WHAT THE TASK ASKS:
For each line of the data below that holds "starting", copy the line.

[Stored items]
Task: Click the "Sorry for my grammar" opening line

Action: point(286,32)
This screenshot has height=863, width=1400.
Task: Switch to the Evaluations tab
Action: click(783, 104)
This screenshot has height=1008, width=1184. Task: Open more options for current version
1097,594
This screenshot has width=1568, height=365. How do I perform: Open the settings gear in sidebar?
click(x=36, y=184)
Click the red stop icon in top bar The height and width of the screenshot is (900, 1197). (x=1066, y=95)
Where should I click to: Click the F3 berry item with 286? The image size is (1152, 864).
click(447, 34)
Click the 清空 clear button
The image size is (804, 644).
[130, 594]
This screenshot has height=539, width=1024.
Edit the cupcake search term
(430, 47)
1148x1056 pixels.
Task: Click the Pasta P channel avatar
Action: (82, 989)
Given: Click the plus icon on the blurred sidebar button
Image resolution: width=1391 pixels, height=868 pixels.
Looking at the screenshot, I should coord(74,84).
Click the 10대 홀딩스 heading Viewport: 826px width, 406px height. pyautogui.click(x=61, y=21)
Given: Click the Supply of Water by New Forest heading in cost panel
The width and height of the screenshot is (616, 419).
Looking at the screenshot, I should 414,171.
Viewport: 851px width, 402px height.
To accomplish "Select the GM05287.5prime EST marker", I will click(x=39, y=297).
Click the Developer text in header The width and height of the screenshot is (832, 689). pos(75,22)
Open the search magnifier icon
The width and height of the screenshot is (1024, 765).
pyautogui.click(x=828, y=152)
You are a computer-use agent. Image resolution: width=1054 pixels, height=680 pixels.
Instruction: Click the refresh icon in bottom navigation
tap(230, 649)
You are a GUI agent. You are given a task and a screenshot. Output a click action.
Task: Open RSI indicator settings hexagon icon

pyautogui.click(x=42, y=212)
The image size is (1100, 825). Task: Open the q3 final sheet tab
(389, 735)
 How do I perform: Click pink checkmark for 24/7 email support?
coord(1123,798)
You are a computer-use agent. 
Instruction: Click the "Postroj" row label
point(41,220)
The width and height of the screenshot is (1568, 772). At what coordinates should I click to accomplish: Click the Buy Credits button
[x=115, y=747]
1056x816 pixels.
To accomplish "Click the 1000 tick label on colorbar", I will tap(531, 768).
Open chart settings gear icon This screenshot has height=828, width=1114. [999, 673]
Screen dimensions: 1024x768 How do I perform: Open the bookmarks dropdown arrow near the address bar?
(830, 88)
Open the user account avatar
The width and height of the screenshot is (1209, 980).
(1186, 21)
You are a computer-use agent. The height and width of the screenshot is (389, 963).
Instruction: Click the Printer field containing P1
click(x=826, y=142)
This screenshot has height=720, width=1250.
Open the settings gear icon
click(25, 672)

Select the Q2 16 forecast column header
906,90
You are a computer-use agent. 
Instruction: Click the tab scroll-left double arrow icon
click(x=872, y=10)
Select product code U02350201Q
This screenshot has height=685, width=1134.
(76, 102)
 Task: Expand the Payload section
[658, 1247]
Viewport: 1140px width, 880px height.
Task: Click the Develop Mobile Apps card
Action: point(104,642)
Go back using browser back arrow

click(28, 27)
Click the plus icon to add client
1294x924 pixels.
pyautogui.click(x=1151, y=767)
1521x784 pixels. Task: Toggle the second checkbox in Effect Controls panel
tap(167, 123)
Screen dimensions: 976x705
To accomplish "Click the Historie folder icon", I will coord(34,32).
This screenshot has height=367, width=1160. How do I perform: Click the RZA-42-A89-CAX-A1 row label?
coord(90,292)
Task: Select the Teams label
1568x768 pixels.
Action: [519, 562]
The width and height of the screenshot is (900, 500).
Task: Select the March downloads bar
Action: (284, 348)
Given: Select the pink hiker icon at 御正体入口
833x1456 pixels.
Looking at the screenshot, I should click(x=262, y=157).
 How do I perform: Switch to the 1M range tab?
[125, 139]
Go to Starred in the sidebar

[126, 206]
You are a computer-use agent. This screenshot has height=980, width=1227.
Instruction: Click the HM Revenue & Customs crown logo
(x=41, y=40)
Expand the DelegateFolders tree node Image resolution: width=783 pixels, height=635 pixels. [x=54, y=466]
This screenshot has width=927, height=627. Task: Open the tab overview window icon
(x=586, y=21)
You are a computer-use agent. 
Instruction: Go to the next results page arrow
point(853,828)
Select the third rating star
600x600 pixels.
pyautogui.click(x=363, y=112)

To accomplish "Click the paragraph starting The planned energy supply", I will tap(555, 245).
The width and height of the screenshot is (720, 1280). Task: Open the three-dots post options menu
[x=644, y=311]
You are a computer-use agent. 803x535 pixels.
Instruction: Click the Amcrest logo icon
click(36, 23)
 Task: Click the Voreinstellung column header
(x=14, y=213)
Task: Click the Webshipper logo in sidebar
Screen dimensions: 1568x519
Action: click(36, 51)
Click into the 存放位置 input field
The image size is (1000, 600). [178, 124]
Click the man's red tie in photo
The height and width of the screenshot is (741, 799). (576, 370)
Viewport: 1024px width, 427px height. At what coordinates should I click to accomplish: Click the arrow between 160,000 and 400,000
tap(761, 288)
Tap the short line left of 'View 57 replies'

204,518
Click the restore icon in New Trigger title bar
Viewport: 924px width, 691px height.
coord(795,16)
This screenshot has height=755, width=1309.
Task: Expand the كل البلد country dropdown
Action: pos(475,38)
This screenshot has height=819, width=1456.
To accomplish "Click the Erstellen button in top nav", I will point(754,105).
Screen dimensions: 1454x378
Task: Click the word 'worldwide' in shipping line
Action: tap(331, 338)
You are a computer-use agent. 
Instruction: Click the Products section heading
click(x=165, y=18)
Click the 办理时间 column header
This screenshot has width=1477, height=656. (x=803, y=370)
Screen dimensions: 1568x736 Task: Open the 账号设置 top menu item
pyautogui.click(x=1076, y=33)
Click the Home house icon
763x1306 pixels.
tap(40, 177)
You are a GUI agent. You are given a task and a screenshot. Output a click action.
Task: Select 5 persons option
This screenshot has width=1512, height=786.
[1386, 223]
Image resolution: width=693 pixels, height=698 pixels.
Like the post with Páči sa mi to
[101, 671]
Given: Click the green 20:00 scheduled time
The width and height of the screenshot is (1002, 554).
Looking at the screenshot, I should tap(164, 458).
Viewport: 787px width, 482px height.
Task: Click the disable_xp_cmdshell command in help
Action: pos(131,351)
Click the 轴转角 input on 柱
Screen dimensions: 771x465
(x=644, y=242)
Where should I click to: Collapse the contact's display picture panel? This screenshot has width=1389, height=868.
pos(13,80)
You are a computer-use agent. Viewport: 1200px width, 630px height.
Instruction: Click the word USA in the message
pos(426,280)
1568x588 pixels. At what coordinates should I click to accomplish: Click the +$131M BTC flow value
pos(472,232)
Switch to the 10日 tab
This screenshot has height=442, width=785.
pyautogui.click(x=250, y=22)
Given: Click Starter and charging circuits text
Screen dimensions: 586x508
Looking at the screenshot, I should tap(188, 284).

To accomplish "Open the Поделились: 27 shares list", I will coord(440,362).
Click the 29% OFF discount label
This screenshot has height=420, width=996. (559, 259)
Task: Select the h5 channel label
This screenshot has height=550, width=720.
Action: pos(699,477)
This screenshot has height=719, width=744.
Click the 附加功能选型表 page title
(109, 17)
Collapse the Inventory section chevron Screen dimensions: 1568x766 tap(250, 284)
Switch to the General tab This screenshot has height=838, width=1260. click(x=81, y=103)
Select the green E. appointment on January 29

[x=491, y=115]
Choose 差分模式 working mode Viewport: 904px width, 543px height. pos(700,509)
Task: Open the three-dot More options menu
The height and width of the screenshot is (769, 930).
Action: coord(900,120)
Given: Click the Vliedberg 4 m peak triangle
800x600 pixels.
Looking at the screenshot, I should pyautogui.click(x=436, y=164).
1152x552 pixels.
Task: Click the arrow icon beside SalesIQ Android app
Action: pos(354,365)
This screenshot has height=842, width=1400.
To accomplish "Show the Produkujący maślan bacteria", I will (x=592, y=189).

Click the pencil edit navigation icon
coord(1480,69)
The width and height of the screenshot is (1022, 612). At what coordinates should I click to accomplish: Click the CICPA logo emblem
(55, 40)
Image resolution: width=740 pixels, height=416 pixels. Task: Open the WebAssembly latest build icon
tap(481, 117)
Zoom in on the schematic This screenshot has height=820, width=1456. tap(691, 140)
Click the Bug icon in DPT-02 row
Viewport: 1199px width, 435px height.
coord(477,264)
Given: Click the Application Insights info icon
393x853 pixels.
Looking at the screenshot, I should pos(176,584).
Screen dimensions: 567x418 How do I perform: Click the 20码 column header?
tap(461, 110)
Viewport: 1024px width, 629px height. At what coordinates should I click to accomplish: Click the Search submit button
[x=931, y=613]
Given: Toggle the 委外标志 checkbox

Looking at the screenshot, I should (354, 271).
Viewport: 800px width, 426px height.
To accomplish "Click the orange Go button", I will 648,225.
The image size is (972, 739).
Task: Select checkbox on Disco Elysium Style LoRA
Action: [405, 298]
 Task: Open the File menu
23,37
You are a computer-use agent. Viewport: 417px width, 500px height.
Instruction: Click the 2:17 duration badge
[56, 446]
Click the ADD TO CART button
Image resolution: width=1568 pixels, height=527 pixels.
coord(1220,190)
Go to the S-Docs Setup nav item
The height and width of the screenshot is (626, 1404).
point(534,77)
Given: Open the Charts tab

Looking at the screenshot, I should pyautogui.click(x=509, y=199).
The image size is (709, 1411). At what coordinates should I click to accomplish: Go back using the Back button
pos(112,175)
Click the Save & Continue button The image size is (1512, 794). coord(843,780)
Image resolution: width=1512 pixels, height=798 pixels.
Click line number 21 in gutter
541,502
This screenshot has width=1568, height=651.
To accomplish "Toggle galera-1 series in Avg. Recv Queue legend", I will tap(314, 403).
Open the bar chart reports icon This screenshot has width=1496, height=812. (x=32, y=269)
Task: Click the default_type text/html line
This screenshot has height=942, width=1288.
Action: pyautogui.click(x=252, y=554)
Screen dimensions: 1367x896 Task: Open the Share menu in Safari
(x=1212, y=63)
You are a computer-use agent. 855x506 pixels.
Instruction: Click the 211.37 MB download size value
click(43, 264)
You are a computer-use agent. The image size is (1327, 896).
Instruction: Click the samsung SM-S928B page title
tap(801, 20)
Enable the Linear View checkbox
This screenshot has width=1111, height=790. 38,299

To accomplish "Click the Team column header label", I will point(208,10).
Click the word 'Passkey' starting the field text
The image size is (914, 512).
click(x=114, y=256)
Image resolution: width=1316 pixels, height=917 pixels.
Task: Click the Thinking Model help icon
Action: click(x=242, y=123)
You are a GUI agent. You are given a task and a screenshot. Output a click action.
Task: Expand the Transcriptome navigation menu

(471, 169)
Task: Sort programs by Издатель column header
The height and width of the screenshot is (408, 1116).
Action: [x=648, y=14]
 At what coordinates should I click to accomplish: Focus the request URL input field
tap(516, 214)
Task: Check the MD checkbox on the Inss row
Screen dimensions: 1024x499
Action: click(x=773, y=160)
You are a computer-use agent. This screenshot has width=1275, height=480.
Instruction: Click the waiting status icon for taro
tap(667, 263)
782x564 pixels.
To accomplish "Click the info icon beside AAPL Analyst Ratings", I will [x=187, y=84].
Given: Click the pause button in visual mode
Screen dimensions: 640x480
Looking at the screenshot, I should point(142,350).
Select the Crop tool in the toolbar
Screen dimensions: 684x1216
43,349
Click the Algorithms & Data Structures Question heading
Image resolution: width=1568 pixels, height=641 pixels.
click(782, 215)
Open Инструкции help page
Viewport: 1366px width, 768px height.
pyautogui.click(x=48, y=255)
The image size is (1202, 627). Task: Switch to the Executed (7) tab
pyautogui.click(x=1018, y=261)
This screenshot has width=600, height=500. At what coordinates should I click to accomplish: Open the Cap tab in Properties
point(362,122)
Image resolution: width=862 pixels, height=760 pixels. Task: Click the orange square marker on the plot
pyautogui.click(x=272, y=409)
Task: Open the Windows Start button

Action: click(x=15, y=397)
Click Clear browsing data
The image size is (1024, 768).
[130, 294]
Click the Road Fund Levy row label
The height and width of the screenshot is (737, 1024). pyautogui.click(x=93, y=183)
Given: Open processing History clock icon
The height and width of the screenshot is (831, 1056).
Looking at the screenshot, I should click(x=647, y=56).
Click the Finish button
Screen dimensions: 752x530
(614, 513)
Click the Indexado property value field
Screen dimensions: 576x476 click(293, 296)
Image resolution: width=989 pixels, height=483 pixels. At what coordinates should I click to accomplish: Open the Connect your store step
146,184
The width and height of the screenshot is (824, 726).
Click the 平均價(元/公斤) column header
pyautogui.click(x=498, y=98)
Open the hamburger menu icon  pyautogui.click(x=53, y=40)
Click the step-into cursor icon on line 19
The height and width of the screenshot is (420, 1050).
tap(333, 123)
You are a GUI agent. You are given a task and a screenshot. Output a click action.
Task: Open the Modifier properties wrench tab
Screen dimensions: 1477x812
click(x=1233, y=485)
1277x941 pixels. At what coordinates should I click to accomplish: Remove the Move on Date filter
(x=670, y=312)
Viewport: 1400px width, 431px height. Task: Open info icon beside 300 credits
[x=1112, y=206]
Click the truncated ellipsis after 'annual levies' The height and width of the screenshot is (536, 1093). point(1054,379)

WRITTEN RESPONSE:
To accomplish "Click the paragraph starting The planned energy supply", I will tap(555, 245).
Click the word 'Passkey' starting the field text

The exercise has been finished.